■ **REQUIRED ACTION**:
Each line from the one that contains "To see more details, click here. (114, 712)" to the end of the entries must be copied word for word, and only those lines.

INFORMATION PROVIDED below:

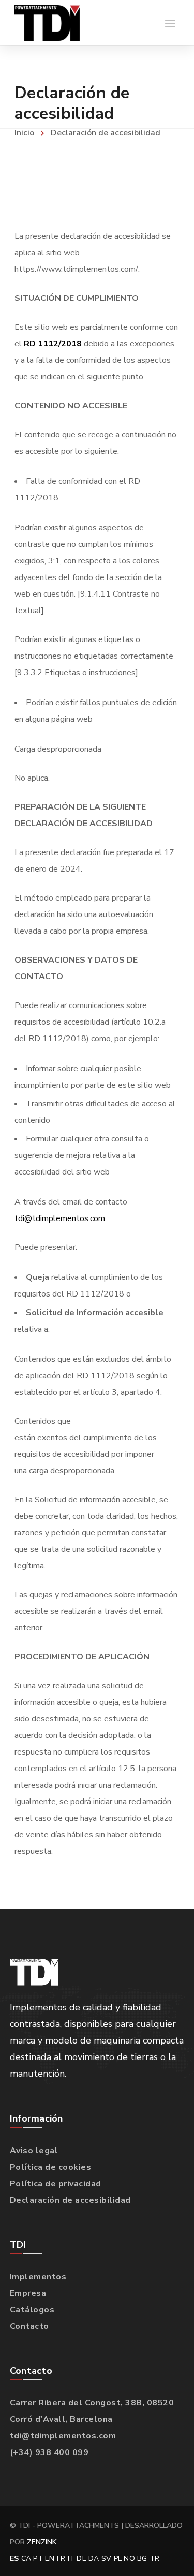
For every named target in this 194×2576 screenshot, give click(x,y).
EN (50, 2559)
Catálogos (32, 2309)
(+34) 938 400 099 (49, 2452)
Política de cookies (51, 2167)
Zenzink (42, 2542)
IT (71, 2559)
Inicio (24, 133)
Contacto (29, 2326)
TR (155, 2559)
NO (129, 2559)
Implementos (38, 2276)
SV (106, 2559)
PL (118, 2559)
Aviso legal (34, 2150)
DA (93, 2559)
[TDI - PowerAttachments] (47, 22)
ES (14, 2559)
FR (61, 2559)
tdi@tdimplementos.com (59, 1218)
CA (26, 2559)
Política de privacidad (55, 2183)
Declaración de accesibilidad (70, 2200)
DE (81, 2559)
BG (142, 2559)
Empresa (28, 2293)
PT (38, 2559)
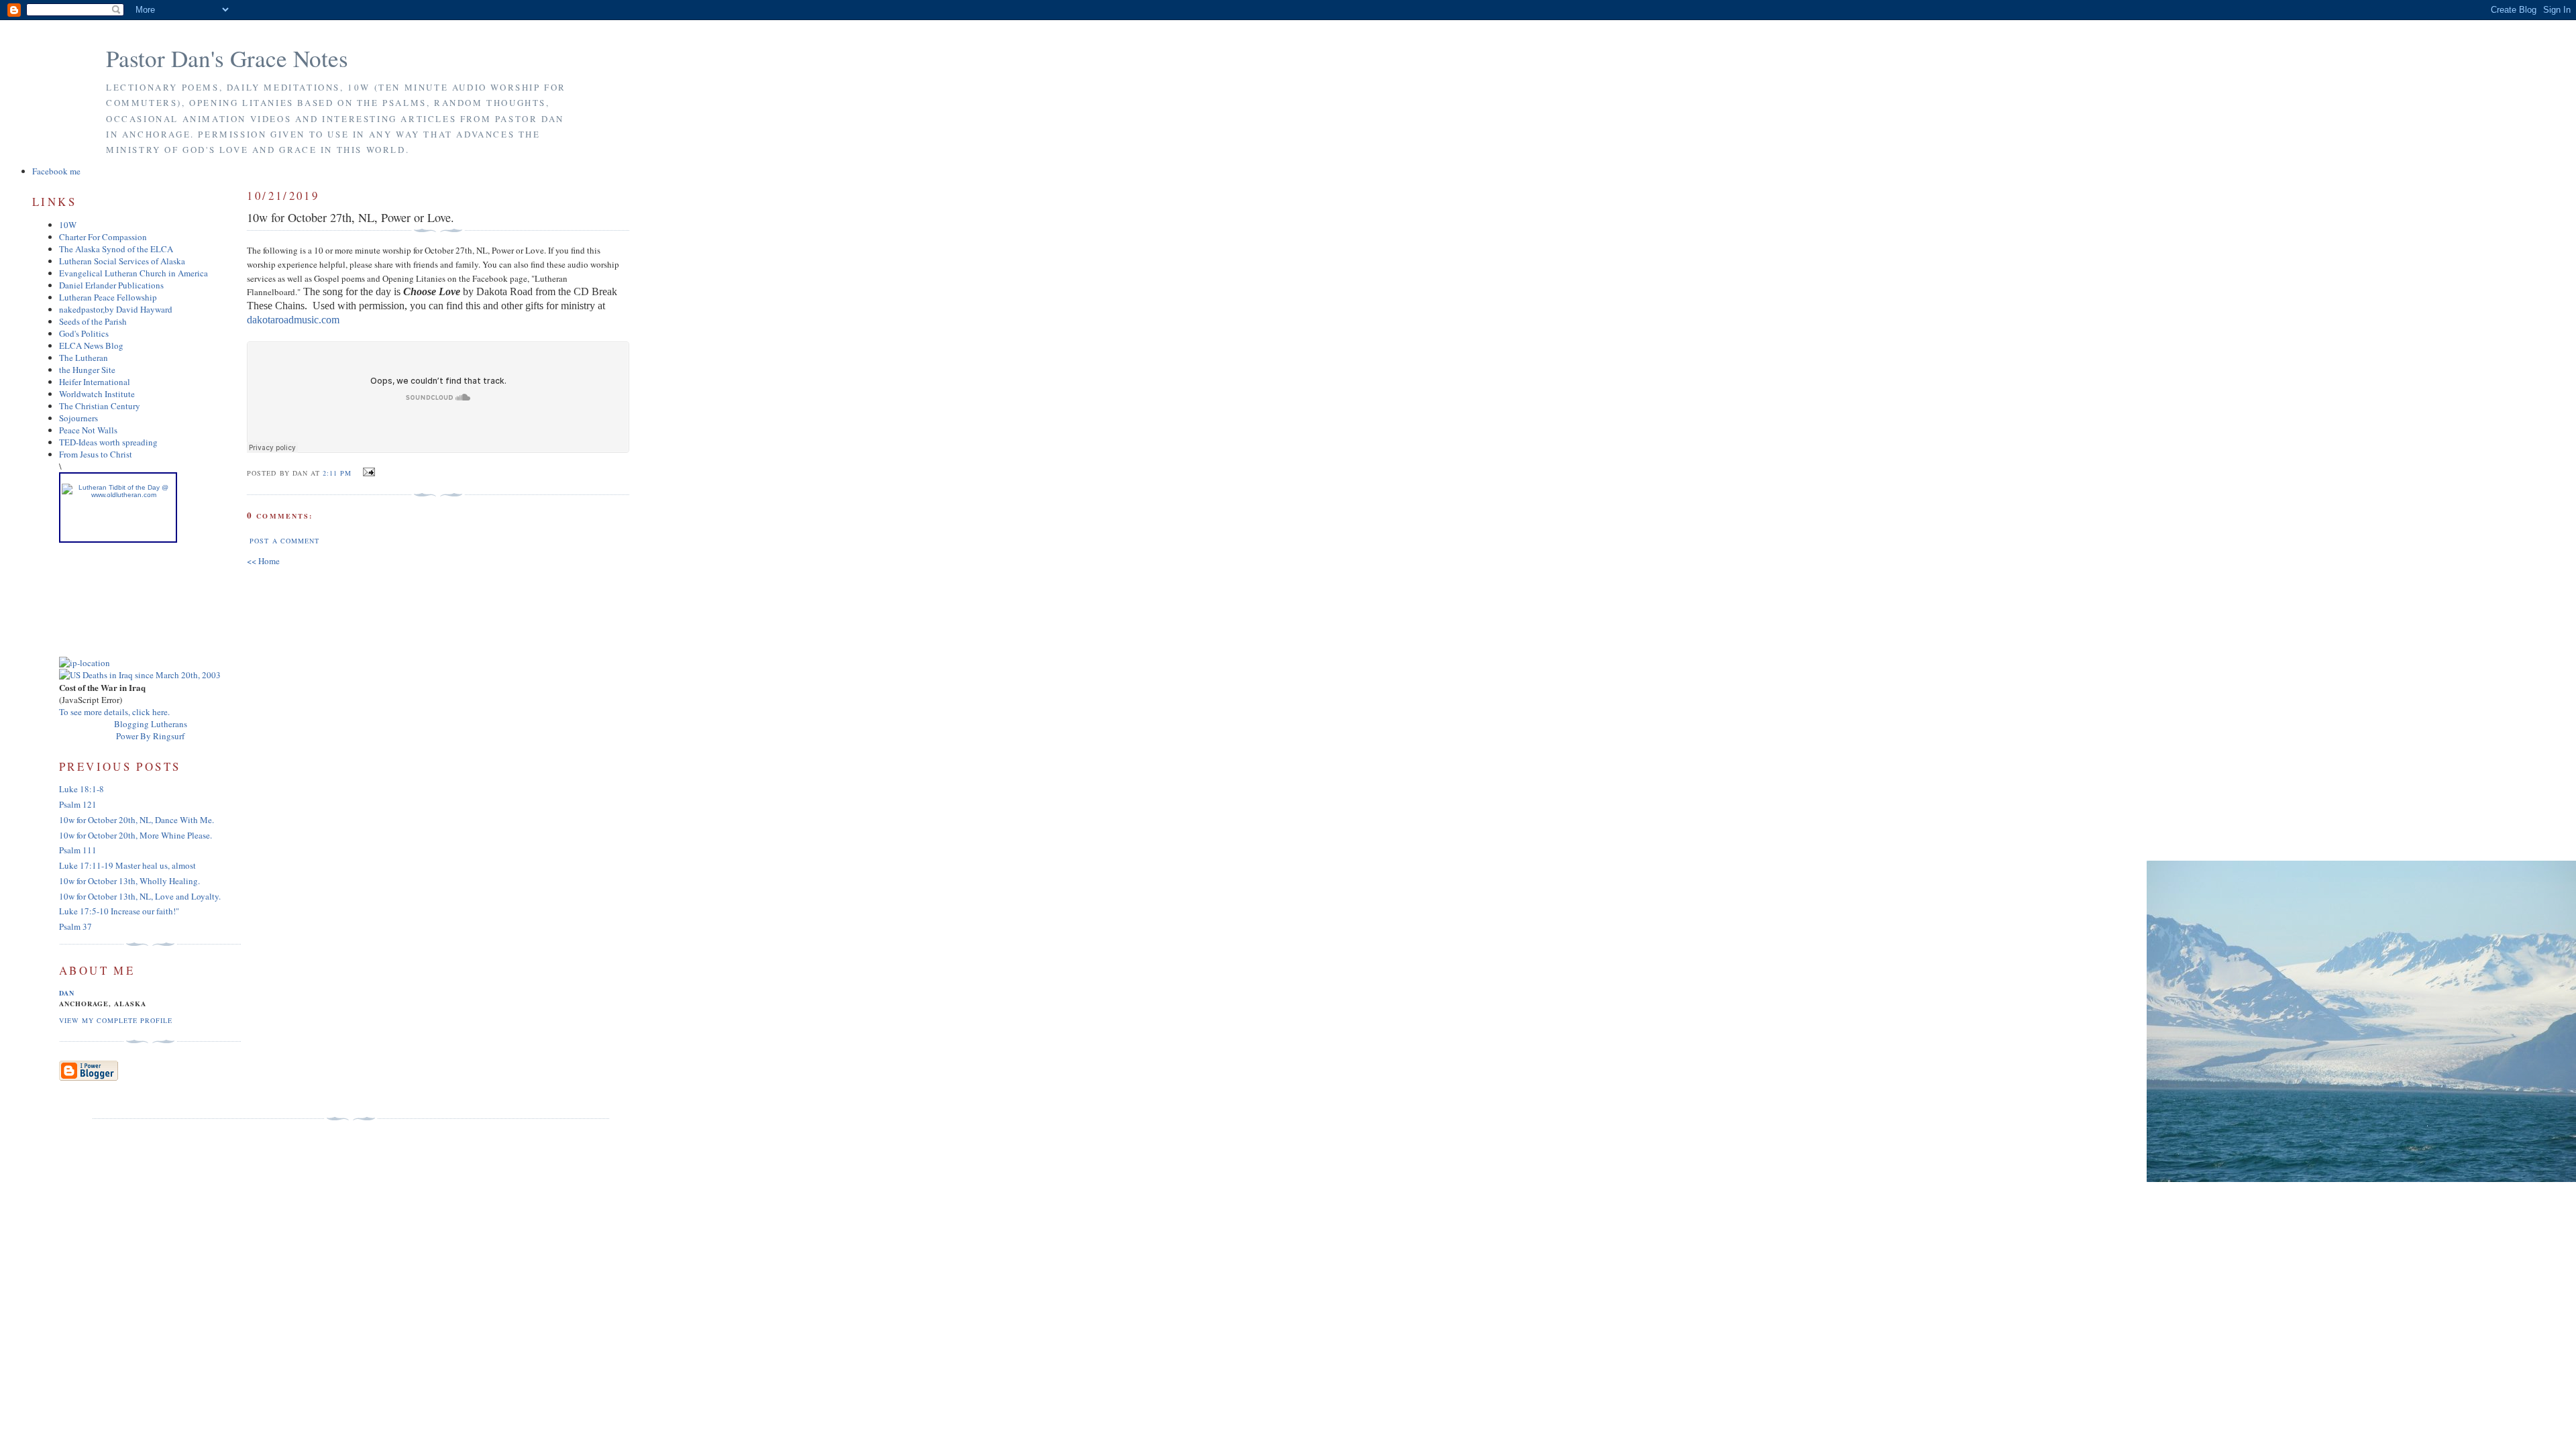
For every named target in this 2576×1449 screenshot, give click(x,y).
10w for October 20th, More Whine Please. (135, 835)
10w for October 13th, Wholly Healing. (129, 881)
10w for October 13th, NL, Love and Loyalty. (140, 896)
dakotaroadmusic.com (293, 319)
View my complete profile (115, 1020)
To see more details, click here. (114, 712)
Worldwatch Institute (97, 394)
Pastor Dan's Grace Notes (227, 58)
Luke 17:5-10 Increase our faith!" (119, 911)
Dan (66, 993)
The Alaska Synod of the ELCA (116, 249)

End of INFORMATION PROVIDED.

■ **TASK ANSWER**:
To see more details, click here. (114, 712)
Worldwatch Institute (97, 394)
Pastor Dan's Grace Notes (227, 58)
Luke 17:5-10 Increase our faith!" (119, 911)
Dan (66, 993)
The Alaska Synod of the ELCA (116, 249)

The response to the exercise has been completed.